When I was little, he'd whisper it in my ear each night before I went to sleep:
"Of all the girls in all of the world, if I had to choose just one to be my daughter...
I'd choose you."
Over the years, our bedtimes have drastically swapped. I've had to stay up writing last-minute Sociology papers and Composition essays hours after he's gone to sleep. I have a little sister now, so the words have had to morph:
"If I had to choose one girl to be my firstborn daughter..."
Now, his whispers are more like the farewell at the end of a phone call, or the text right before an exam.
I'd choose you—
Even if you bomb this next test. Even if the nursing schools don't want you. When you feel lost and alone...
I would choose you.
• • • • • • • • • •
This is how I see my Dad:
He's one of the best read-aloud-storytellers of all times. He makes the best fried eggs. He's tackled countless marathons since his first in 2006, and he officially earned the title of "Ironman" last September after swimming 2.4 miles, biking 116, and running 26.2.
He's persevered through studying and earning extra degrees. He watches my mysteries with me. He has read Pride and Prejudice and War and Peace. He has such depth of wisdom, and somehow he still puts up with me playing Taylor Swift for him on roadtrips. He diligently pours his hard work into every task that he faces, and leads with bold courage.
I love him, and I trust him.
He's my Dad.
• • • • • • • • • •I've been thinking lately about how many "middle-man" questions pastor's kids are asked...
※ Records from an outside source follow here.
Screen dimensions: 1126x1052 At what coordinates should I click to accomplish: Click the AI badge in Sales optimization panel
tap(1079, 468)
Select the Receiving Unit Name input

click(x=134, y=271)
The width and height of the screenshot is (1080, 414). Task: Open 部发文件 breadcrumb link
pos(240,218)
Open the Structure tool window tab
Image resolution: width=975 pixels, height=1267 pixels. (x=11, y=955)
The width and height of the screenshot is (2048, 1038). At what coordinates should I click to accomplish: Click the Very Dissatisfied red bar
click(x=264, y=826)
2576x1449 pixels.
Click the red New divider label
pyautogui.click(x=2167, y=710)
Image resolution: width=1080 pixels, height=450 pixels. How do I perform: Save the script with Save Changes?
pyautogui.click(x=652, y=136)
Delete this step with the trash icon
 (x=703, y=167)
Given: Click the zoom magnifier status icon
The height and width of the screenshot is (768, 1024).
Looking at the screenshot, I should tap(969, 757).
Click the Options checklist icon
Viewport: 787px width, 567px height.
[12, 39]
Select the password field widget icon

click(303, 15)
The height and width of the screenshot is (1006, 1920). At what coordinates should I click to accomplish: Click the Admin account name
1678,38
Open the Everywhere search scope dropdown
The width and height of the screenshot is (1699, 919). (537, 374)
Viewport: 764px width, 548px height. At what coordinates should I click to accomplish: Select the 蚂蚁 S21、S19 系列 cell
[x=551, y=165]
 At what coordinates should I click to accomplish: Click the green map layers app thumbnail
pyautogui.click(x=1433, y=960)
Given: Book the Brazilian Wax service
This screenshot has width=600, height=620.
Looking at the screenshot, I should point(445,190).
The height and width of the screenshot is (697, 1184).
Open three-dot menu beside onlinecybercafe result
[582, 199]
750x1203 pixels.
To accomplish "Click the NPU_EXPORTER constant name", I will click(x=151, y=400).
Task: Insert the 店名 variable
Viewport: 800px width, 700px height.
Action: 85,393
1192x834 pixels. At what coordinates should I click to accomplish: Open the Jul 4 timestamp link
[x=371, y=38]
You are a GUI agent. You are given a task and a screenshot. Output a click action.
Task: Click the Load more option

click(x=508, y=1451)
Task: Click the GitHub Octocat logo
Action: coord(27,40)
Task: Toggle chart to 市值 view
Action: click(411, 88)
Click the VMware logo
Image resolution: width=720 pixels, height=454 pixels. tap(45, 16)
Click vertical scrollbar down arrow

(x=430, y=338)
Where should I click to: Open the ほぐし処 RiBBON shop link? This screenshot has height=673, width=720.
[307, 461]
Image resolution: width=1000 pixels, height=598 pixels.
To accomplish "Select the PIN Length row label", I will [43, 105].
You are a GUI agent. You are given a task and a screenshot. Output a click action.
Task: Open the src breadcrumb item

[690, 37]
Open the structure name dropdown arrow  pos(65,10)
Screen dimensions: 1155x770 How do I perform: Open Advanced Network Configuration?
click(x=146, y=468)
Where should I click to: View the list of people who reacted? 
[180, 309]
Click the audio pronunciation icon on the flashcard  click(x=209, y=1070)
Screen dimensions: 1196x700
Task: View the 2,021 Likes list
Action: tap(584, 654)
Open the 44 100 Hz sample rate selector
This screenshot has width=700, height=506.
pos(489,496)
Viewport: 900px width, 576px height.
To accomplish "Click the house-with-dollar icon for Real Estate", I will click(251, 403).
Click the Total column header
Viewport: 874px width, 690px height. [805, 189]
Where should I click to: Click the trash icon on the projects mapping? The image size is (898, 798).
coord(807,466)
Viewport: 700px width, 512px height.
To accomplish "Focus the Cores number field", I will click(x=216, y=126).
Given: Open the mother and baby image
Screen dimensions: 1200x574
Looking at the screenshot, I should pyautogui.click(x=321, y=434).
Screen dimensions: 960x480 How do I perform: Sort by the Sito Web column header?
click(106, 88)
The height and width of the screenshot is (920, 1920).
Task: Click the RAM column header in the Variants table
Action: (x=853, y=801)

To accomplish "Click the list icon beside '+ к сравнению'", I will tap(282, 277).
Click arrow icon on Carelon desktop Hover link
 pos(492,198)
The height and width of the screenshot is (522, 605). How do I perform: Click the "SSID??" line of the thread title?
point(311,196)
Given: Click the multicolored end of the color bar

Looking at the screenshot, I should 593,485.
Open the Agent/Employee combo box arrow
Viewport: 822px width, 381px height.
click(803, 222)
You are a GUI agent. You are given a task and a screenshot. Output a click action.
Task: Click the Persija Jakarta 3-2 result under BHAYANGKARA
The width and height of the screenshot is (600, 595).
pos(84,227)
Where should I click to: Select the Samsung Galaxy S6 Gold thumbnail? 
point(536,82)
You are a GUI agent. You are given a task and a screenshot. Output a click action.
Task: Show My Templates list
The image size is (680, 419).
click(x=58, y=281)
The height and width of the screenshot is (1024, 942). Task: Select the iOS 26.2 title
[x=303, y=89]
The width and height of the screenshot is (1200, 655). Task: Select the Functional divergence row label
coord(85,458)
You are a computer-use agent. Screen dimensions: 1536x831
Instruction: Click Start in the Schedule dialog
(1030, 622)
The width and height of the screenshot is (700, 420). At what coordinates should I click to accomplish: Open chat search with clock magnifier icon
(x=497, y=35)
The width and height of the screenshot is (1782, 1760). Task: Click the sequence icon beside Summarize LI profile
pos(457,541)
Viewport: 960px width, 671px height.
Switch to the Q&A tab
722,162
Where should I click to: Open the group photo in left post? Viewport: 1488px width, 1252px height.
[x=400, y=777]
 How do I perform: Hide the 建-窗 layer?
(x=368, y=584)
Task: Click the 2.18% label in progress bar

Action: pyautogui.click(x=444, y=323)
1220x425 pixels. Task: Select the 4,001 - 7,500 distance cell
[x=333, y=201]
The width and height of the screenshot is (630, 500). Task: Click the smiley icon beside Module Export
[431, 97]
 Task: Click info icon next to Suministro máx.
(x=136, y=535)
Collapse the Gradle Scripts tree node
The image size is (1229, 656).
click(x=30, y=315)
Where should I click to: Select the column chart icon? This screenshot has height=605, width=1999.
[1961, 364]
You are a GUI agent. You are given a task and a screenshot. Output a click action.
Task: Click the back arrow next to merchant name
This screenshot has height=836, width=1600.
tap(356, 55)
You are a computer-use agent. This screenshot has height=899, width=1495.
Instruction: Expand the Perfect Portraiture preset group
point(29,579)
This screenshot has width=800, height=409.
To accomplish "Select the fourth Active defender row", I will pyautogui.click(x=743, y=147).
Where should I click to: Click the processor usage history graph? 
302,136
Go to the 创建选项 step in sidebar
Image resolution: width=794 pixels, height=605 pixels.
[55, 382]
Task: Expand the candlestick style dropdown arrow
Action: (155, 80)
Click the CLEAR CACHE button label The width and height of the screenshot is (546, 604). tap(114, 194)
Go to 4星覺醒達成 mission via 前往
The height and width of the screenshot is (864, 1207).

"What does your Dad think about _________?" "Hey, what is the schedule for that new missions program your Dad mentioned gonna look like?" "Hey, tell your Dad that I'm not going to be able to make tomorrow's meeting, will you? I forgot that the kids have a dentist appointment..."
Nope, I didn't make any of those up. I've heard them all. And more.
Don't get me wrong, Kids probably know the answers. They wear the hats right alongside their dads; they organize their offices every now and then, they've answered the church phone at least once, they've folded bulletins by hand. More likely than not, they know what's going on.
Sometimes, though, Kids really wish that people would let them see their dads as...their dads.
Because, truth be told, we see our dads as teachers and leaders, our go-to advisors for the overwhelmingly hard situations in life. That being said, we don't necessarily consider them to be our "pastors." That concept seems strange... and we have a hard time wrapping our brains around it.
When we think of the pastor's role for our dads, we think of the job itself and the toll that it takes on them. We know how it drains them: physically, spiritually, and mentally. For us, all of the "experiential knowledge" adds up to hearts full of worry.
So when you're talking to your pastor's son or daughter, remember who they are: they're somebody's child. They experience the same pride, love, and occasional embarrassment for their dads that any other child would.
When you're talking to your pastor, remember every now and then, too, that he's a dad. He coaches sports and cuts the grass and loves spontaneous ice cream trips just as much as any other.
Remember that Pastor-Dads are just as deserving of Father's Day celebrations as they are of Pastor Appreciation Month.